- [The tasks]
1 – In the comment thread, what does Ned Bouhalassa suggest using?
2 – Continue the comment thread from its last comment onward.

Loving these. I'll chip in for a scanner.


----------



## Ned Bouhalassa (May 5, 2009)

You could always use a laptop webcam.


----------



## MacQ (May 5, 2009)

Great blog, great concept. Thanks for this. Surely you have the makings of a great reference book or something. I'm sure many (myself included) would pay to have this kind of thing elaborated and explained further.

So hopefully you're able to continue this. Thanks!

~Stu


----------



## Richard Wilkinson (May 6, 2009)

I may just be echoing everyone else, but I wanted to add my appreciation - really interesting resource - and great mockups too. Well and truly bookmarked.


----------



## gsilbers (May 6, 2009)

i am having a really hard time with the hand written score :(


----------



## IvanP (May 6, 2009)

I can see it pretty well with a little photoshop touch, just change a bit of the contrast and you're done


----------



## WillMah Gold (May 7, 2009)

Tried to enhance the contrast, its better but still not good enough. :( 

Midis...PLEEEEEEEEEEASE? 0oD


----------



## Patrick de Caumette (May 7, 2009)

Wonderful contribution Leon!

- [Data segment]
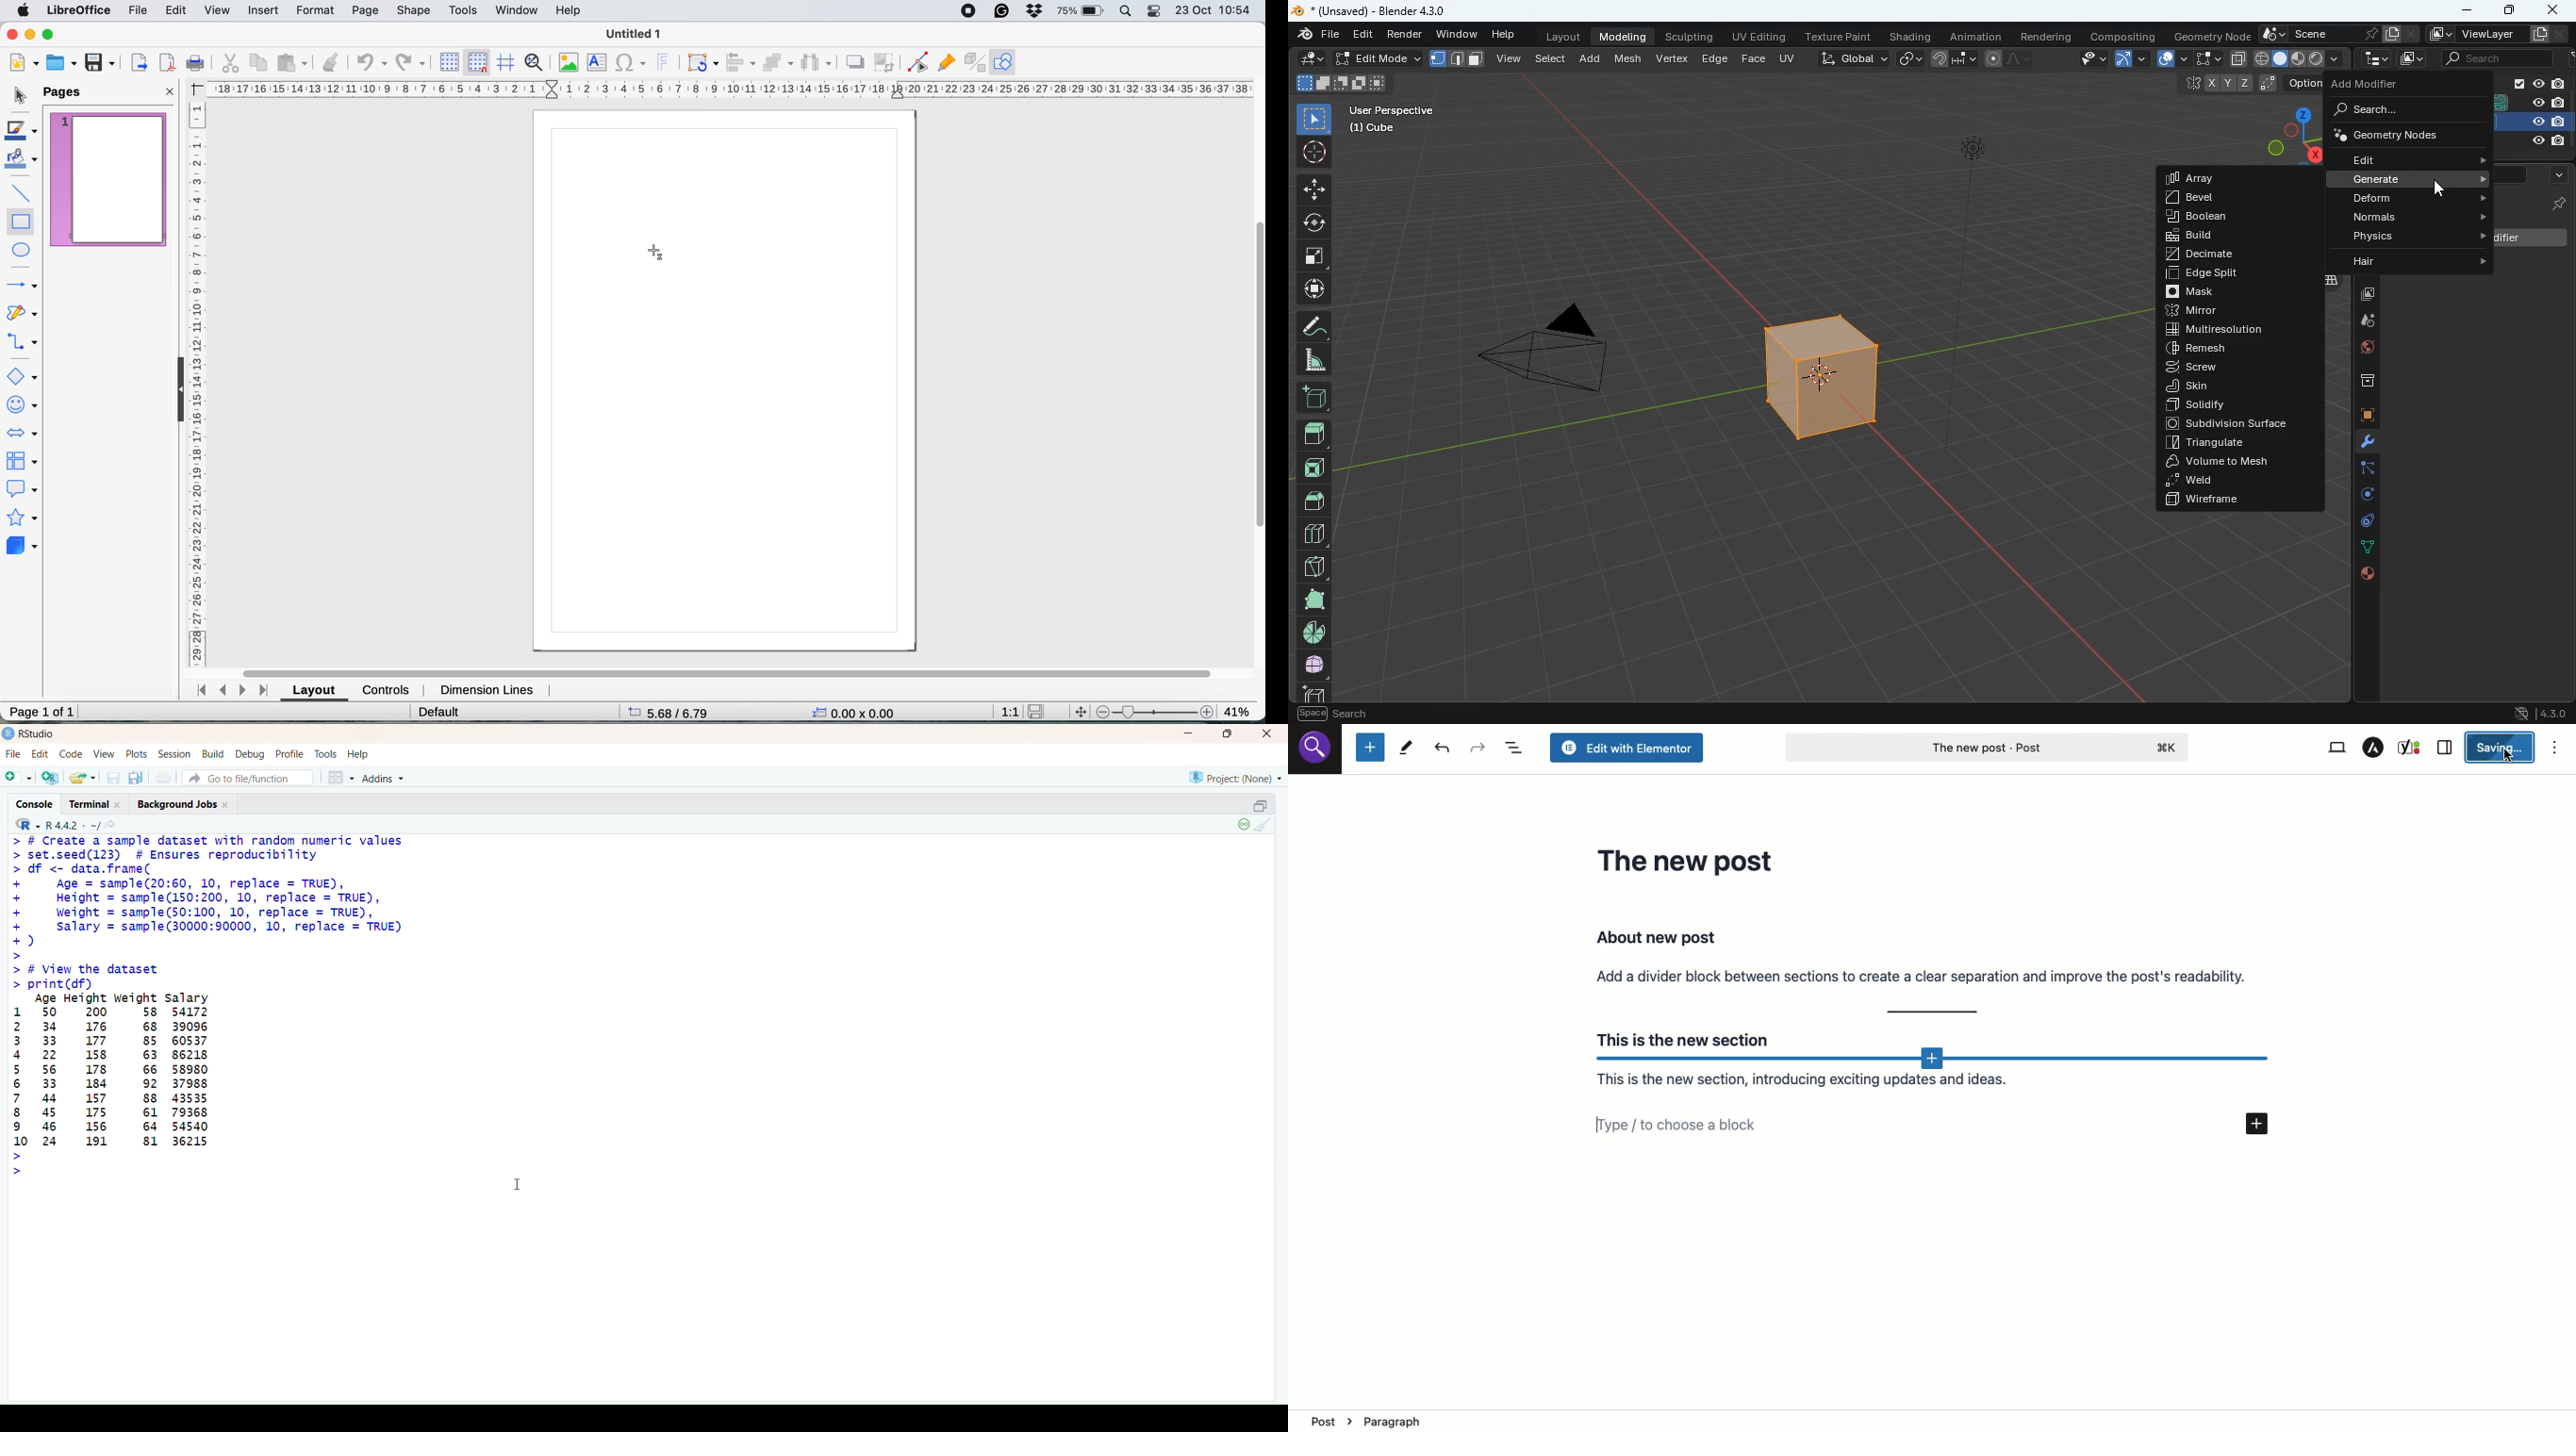  What do you see at coordinates (2536, 712) in the screenshot?
I see `4.30` at bounding box center [2536, 712].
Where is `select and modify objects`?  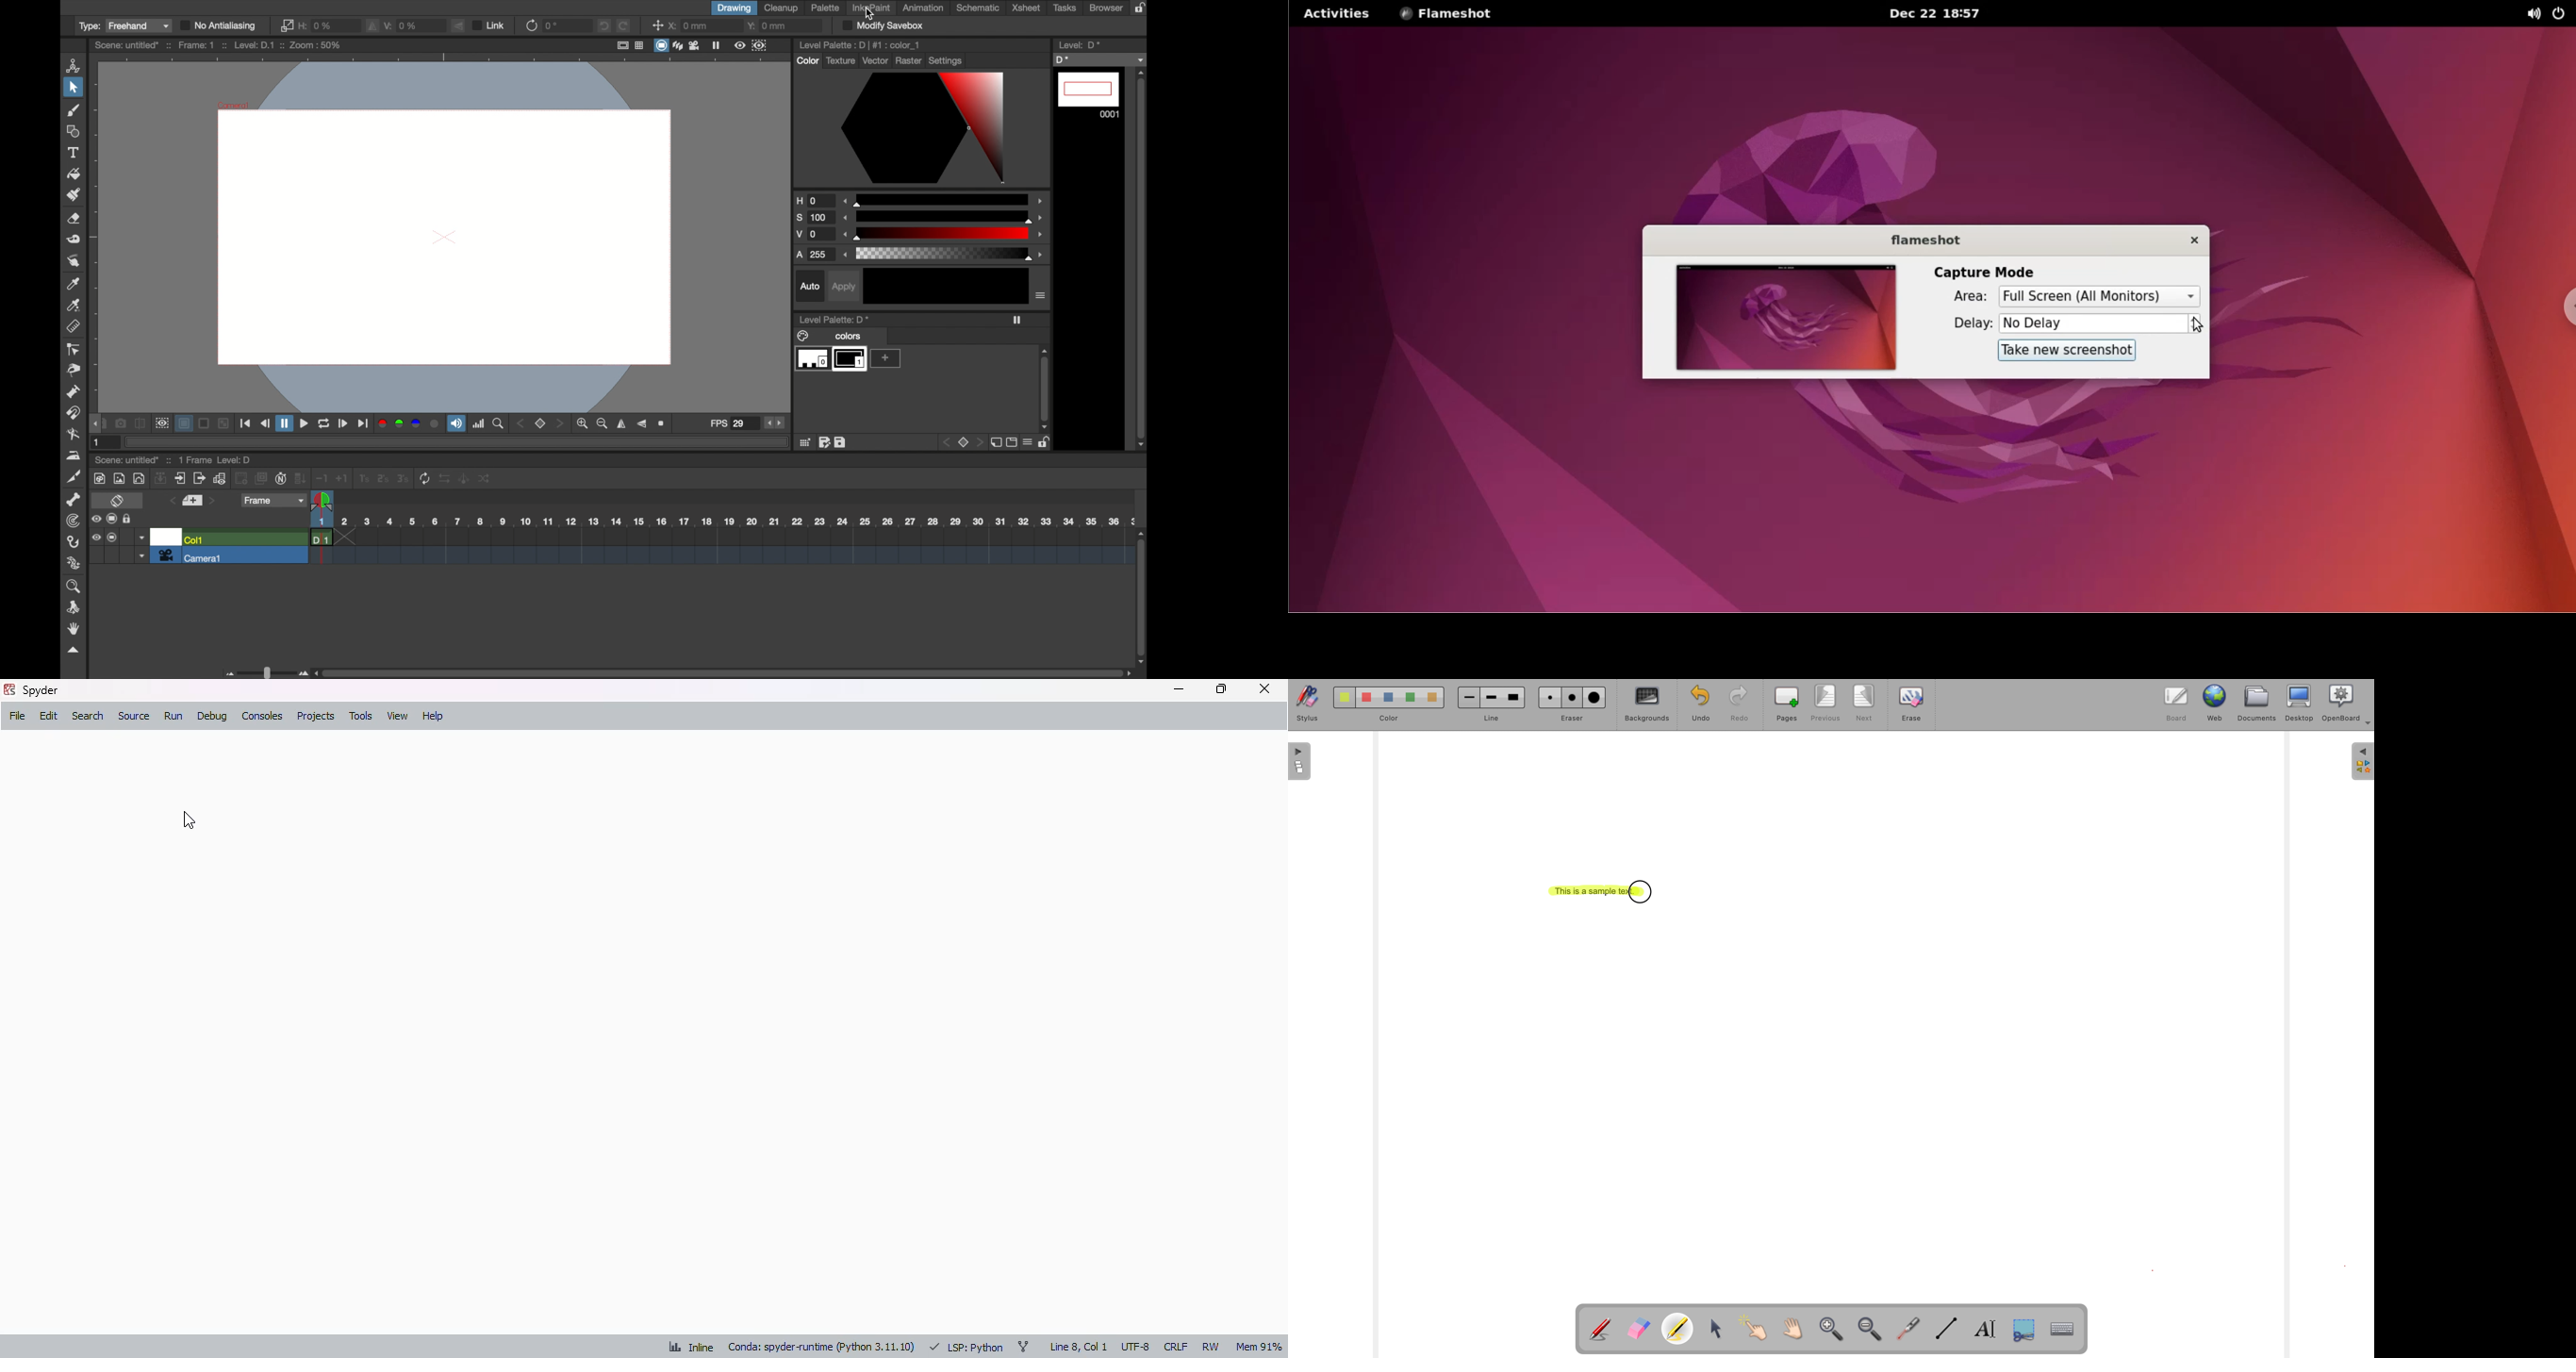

- [Answers per task]
1 – A laptop webcam.

2 –
I don't know what are everyone's thoughts on this, but it would be nice to turn this into a sticky, with additions of similar examples (mp3 + score) from other contributors...

What do you think?


----------



## bryla (May 7, 2009)

+1 for sticky!

Leon, can you tell how you apply reverb?


----------



## billval3 (May 7, 2009)

Patrick de Caumette @ Thu May 07 said:


> Wonderful contribution Leon!
> 
> I don't know what are everyone's thoughts on this, but it would be nice to turn this into a sticky, with additions of similar examples (mp3 + score) from other contributors...
> 
> What do you think?



Excellent idea.


----------



## Thonex (May 7, 2009)

MacQ @ Tue May 05 said:


> Great blog, great concept. Thanks for this. Surely you have the makings of a great reference book or something.



Now there's an idea :wink:


----------



## damoy (May 8, 2009)

Got my vote for best blog on the net :mrgreen: 

Nice work Leon. Thanks for sharing.


----------



## bryla (May 10, 2009)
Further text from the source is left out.